**What the exercise asks**
For every line in the records below that holds "Given", make a copy.

**Supplied information**
☆ ☆ ☆
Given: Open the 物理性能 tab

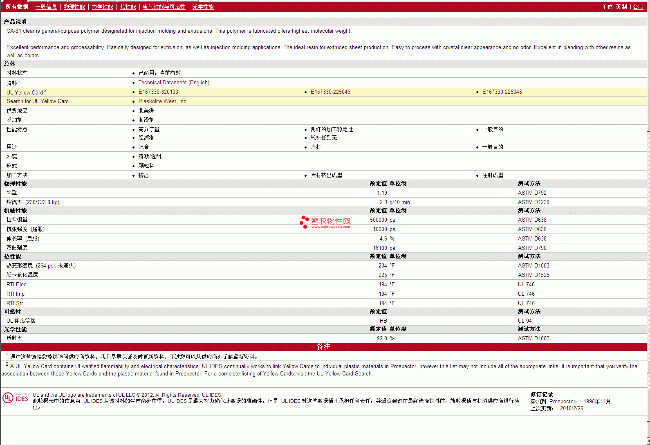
☆ ☆ ☆
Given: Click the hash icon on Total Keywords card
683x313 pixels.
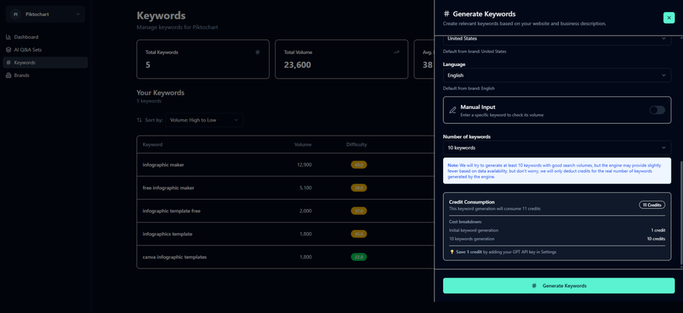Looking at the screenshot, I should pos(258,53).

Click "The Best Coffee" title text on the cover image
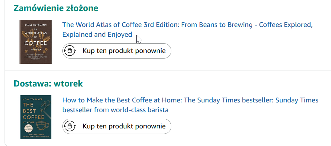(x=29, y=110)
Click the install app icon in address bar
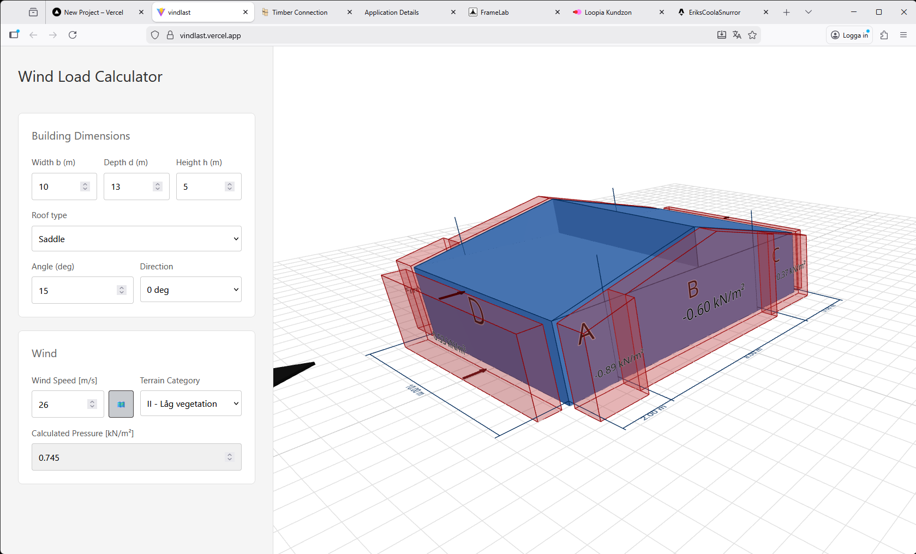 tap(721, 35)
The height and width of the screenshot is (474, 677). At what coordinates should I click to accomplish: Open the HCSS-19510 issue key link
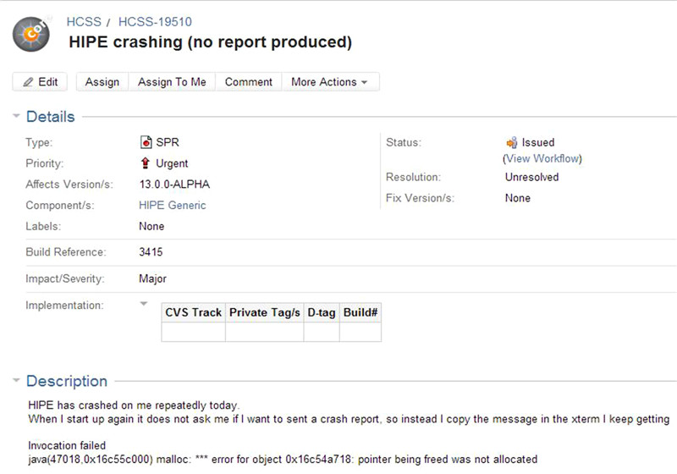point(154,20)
☆ ☆ ☆
**Result for this task**
Given: Open the 物理性能 tab
Given: Click the hash icon on Total Keywords card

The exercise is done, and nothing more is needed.